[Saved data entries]
────────────────────
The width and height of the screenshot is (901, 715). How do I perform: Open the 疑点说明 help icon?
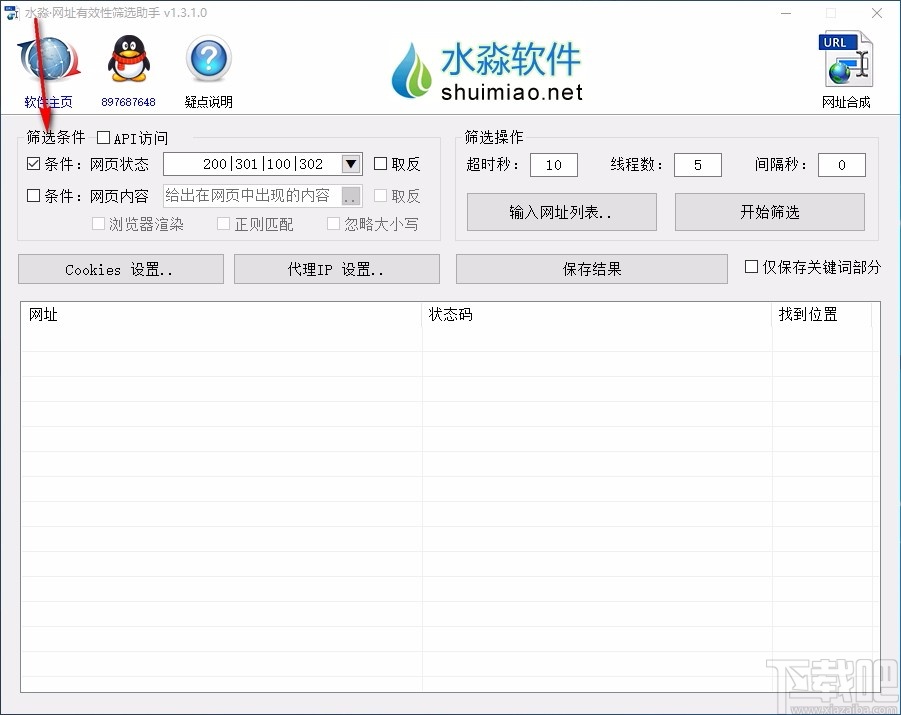207,62
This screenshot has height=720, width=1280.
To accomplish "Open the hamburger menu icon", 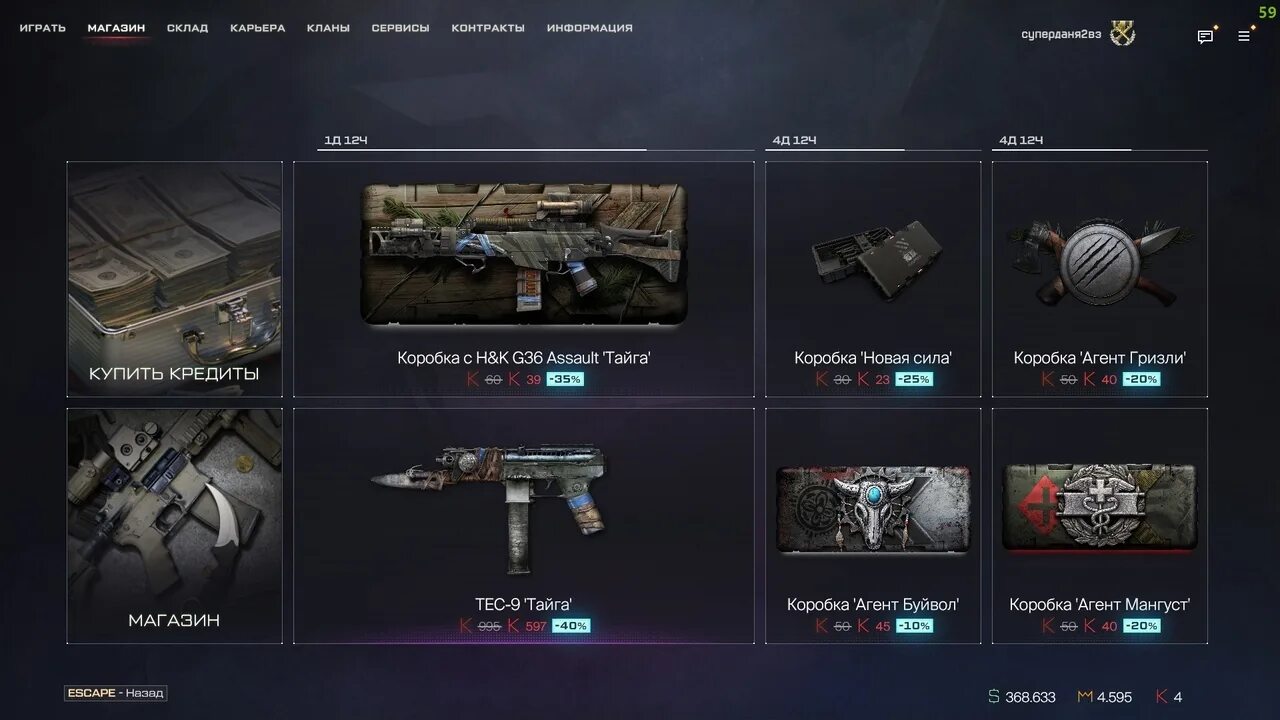I will pyautogui.click(x=1244, y=36).
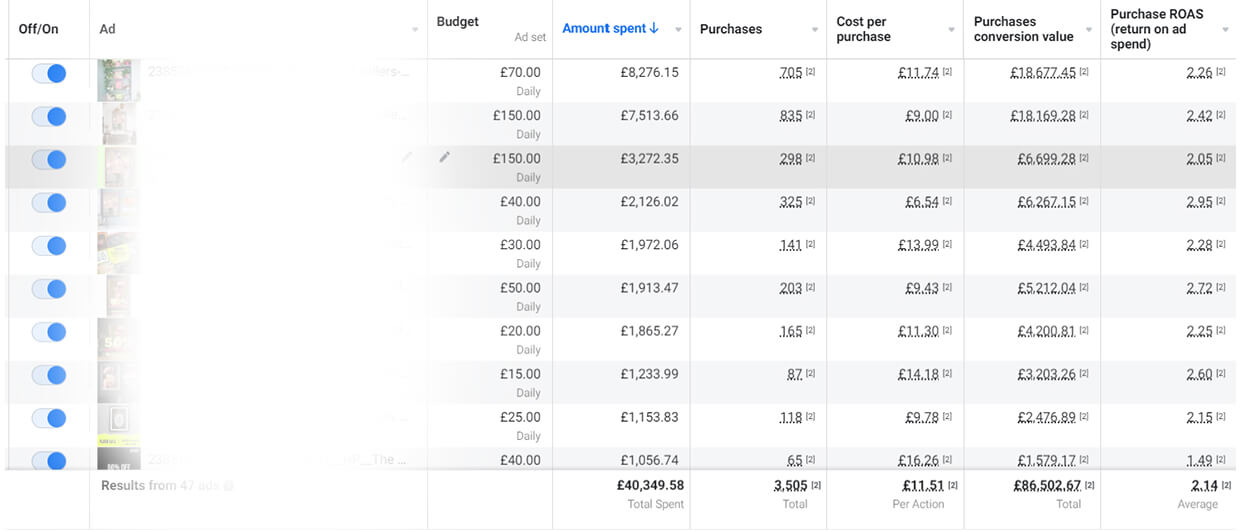Turn off the ad with £70.00 daily budget

(49, 73)
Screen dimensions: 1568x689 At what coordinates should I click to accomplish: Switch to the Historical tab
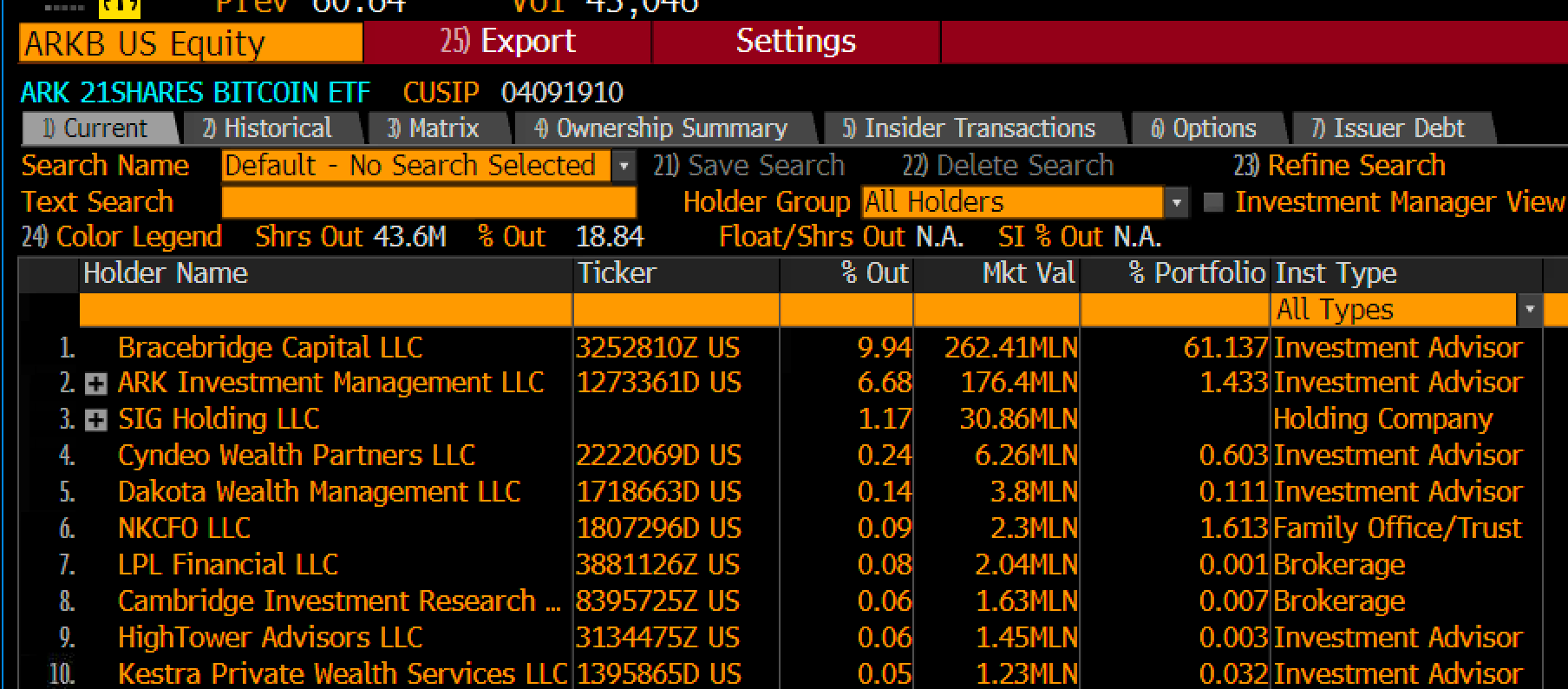click(270, 128)
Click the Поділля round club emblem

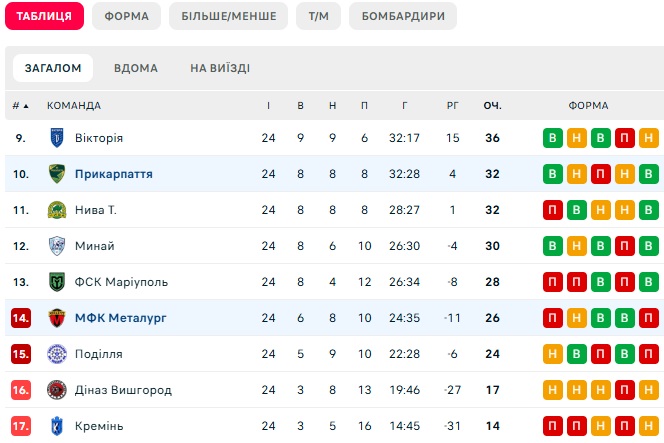(x=57, y=354)
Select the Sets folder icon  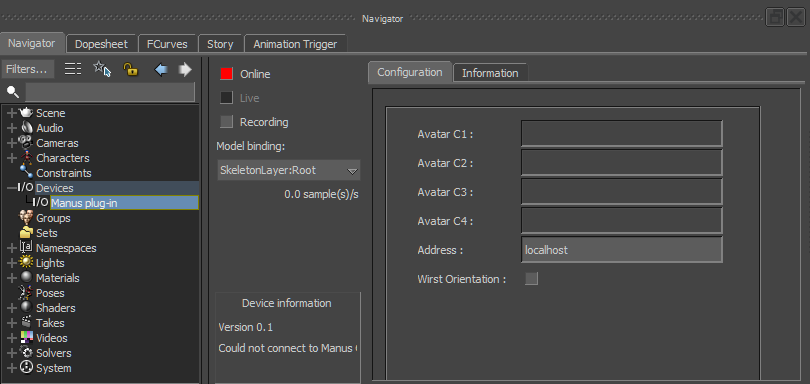point(26,233)
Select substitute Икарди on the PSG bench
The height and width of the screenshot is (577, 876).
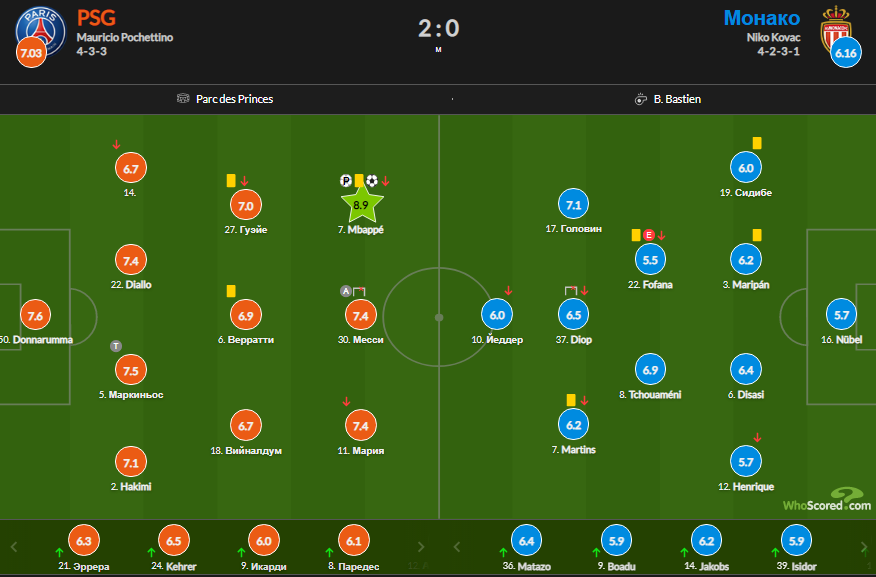[263, 540]
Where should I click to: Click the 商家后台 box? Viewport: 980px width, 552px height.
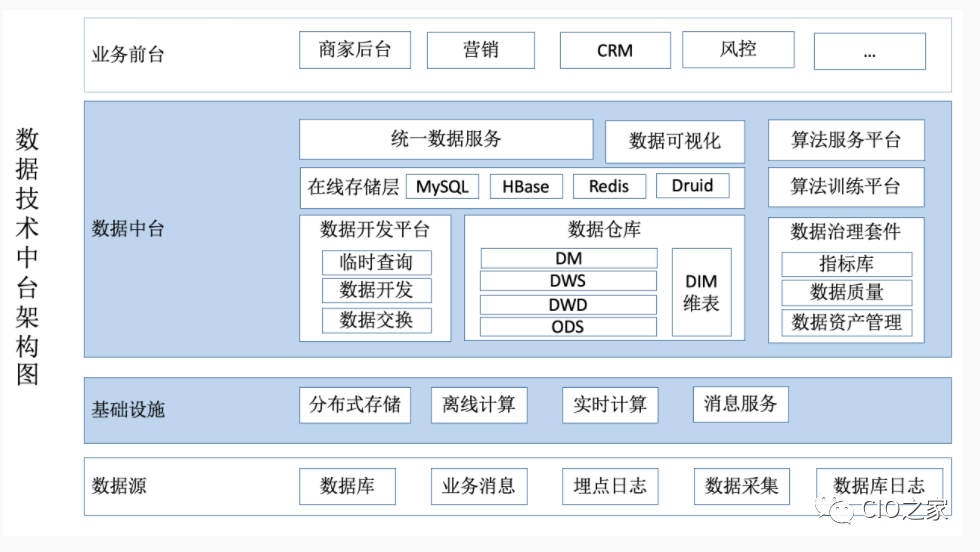355,50
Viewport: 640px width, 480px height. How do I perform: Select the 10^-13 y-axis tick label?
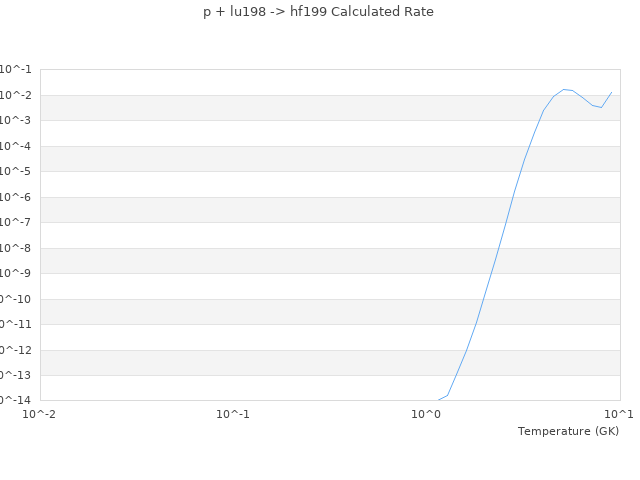[14, 376]
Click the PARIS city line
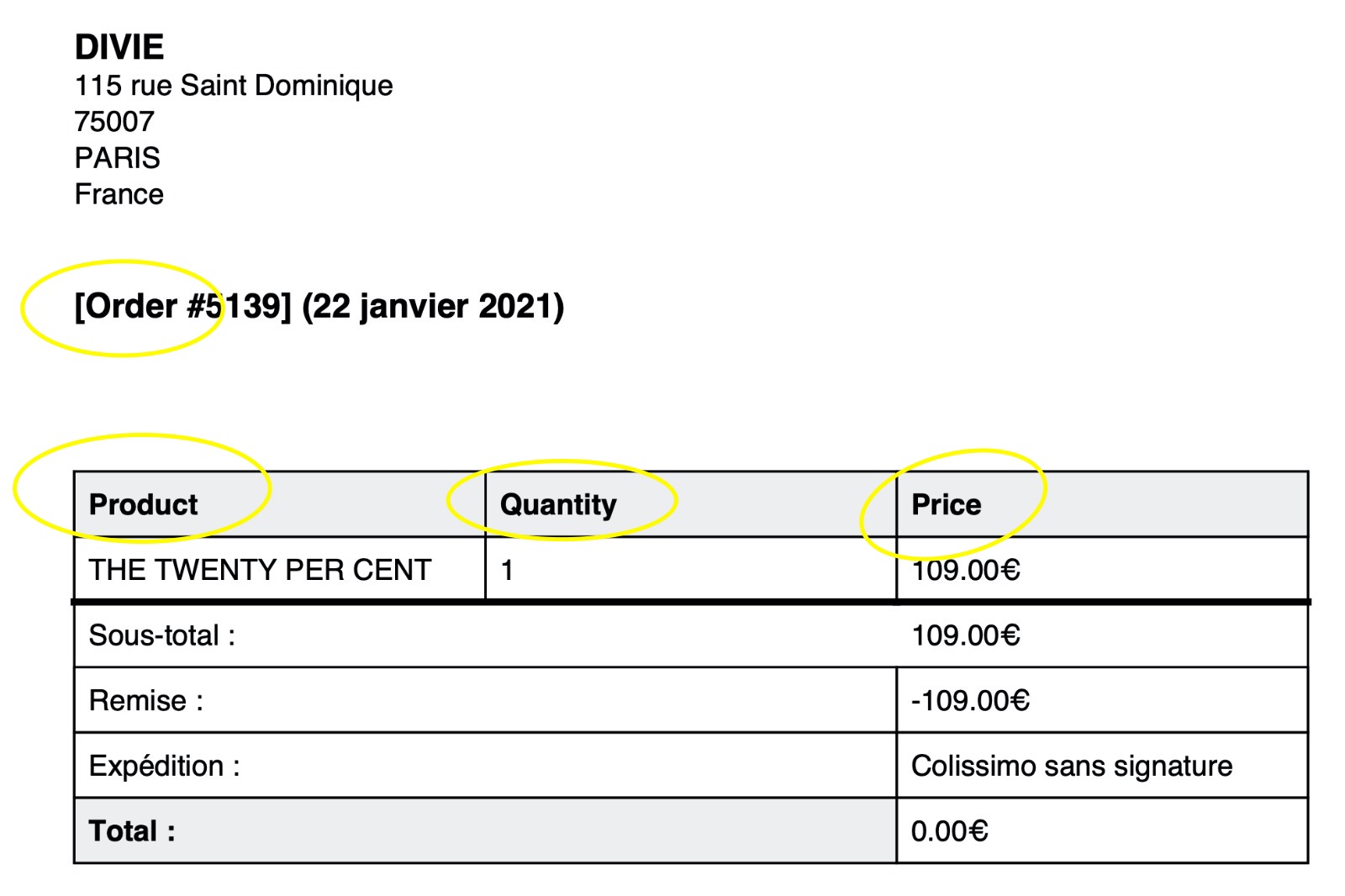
────────────────────
Work instructions: Nothing but the lines from the one that holds "The height and" through the end of the data should appear, written out exactly, without pictures.

Result for this exercise:
The height and width of the screenshot is (577, 876).
[263, 540]
Where should I click to: Click the 商家后台 box? Viewport: 980px width, 552px height.
355,50
Viewport: 640px width, 480px height. How do I perform: Select the 10^-13 y-axis tick label?
[14, 376]
Click the PARIS city line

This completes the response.